WHAT IS BEING ASKED = Copy out the data that follows exactly, leaving out no line.

TASK INPUT =
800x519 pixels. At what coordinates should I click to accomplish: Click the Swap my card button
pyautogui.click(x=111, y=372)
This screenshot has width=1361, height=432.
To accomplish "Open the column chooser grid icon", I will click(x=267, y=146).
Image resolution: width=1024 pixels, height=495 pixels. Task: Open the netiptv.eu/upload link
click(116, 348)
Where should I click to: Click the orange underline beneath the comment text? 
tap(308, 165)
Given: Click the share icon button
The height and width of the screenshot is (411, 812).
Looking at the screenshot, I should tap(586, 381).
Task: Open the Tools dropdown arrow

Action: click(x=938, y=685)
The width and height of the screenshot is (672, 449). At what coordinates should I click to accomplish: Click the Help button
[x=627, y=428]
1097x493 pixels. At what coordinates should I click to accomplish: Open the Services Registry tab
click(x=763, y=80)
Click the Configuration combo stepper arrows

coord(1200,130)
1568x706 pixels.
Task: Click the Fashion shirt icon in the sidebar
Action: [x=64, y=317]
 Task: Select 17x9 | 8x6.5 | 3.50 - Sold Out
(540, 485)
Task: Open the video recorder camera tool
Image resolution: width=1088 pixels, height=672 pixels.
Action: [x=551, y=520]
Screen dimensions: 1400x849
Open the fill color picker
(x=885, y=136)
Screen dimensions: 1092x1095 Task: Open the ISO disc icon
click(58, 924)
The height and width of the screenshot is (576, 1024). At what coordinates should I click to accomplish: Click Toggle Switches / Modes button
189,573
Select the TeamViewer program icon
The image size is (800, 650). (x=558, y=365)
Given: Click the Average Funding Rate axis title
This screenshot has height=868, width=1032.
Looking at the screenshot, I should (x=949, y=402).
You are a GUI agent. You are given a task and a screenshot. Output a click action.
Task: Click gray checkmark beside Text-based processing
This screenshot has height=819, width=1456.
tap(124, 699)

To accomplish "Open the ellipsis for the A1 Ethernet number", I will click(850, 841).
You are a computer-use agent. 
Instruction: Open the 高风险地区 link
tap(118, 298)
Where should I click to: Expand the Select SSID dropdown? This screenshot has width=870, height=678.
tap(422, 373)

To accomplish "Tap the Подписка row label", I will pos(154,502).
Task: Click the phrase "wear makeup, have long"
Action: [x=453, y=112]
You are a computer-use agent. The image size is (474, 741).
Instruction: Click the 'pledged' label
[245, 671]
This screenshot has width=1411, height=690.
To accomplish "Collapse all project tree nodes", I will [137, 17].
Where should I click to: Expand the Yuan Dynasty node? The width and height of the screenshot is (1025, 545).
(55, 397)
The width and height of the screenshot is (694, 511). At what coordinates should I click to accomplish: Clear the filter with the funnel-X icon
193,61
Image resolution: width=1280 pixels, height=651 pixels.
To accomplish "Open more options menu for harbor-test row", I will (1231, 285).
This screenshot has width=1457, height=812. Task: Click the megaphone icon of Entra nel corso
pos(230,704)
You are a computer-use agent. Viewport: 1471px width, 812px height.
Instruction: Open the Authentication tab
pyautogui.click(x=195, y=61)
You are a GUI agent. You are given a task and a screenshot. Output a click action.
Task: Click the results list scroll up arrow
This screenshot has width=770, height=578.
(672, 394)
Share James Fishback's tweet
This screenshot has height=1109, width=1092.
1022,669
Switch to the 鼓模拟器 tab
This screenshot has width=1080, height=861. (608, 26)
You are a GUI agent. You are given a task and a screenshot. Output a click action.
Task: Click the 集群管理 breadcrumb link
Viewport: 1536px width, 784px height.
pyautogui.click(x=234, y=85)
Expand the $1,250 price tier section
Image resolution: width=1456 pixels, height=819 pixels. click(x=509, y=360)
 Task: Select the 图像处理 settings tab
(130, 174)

REPLY =
800x519 pixels. At what coordinates should I click to accomplish: Click the Swap my card button
pyautogui.click(x=111, y=372)
This screenshot has width=1361, height=432.
To accomplish "Open the column chooser grid icon", I will click(x=267, y=146).
Image resolution: width=1024 pixels, height=495 pixels. Task: Open the netiptv.eu/upload link
click(116, 348)
Where should I click to: Click the orange underline beneath the comment text? 
tap(308, 165)
Given: Click the share icon button
The height and width of the screenshot is (411, 812).
Looking at the screenshot, I should tap(586, 381).
Task: Open the Tools dropdown arrow

Action: click(x=938, y=685)
The width and height of the screenshot is (672, 449). At what coordinates should I click to accomplish: Click the Help button
[x=627, y=428]
1097x493 pixels. At what coordinates should I click to accomplish: Open the Services Registry tab
click(x=763, y=80)
Click the Configuration combo stepper arrows

coord(1200,130)
1568x706 pixels.
Task: Click the Fashion shirt icon in the sidebar
Action: [x=64, y=317]
 Task: Select 17x9 | 8x6.5 | 3.50 - Sold Out
(540, 485)
Task: Open the video recorder camera tool
Image resolution: width=1088 pixels, height=672 pixels.
Action: [x=551, y=520]
Screen dimensions: 1400x849
Open the fill color picker
(x=885, y=136)
Screen dimensions: 1092x1095 Task: Open the ISO disc icon
click(58, 924)
The height and width of the screenshot is (576, 1024). At what coordinates should I click to accomplish: Click Toggle Switches / Modes button
189,573
Select the TeamViewer program icon
The image size is (800, 650). (x=558, y=365)
Given: Click the Average Funding Rate axis title
This screenshot has height=868, width=1032.
Looking at the screenshot, I should (x=949, y=402).
You are a GUI agent. You are given a task and a screenshot. Output a click action.
Task: Click gray checkmark beside Text-based processing
This screenshot has height=819, width=1456.
tap(124, 699)

To accomplish "Open the ellipsis for the A1 Ethernet number", I will click(850, 841).
You are a computer-use agent. 
Instruction: Open the 高风险地区 link
tap(118, 298)
Where should I click to: Expand the Select SSID dropdown? This screenshot has width=870, height=678.
tap(422, 373)

To accomplish "Tap the Подписка row label", I will pos(154,502).
Task: Click the phrase "wear makeup, have long"
Action: [x=453, y=112]
You are a computer-use agent. The image size is (474, 741).
Instruction: Click the 'pledged' label
[245, 671]
This screenshot has width=1411, height=690.
To accomplish "Collapse all project tree nodes", I will [137, 17].
Where should I click to: Expand the Yuan Dynasty node? The width and height of the screenshot is (1025, 545).
(55, 397)
The width and height of the screenshot is (694, 511). At what coordinates should I click to accomplish: Clear the filter with the funnel-X icon
193,61
Image resolution: width=1280 pixels, height=651 pixels.
To accomplish "Open more options menu for harbor-test row", I will (1231, 285).
This screenshot has width=1457, height=812. Task: Click the megaphone icon of Entra nel corso
pos(230,704)
You are a computer-use agent. Viewport: 1471px width, 812px height.
Instruction: Open the Authentication tab
pyautogui.click(x=195, y=61)
You are a GUI agent. You are given a task and a screenshot. Output a click action.
Task: Click the results list scroll up arrow
This screenshot has width=770, height=578.
(672, 394)
Share James Fishback's tweet
This screenshot has height=1109, width=1092.
1022,669
Switch to the 鼓模拟器 tab
This screenshot has width=1080, height=861. (608, 26)
You are a GUI agent. You are given a task and a screenshot. Output a click action.
Task: Click the 集群管理 breadcrumb link
Viewport: 1536px width, 784px height.
pyautogui.click(x=234, y=85)
Expand the $1,250 price tier section
Image resolution: width=1456 pixels, height=819 pixels. click(x=509, y=360)
 Task: Select the 图像处理 settings tab
(130, 174)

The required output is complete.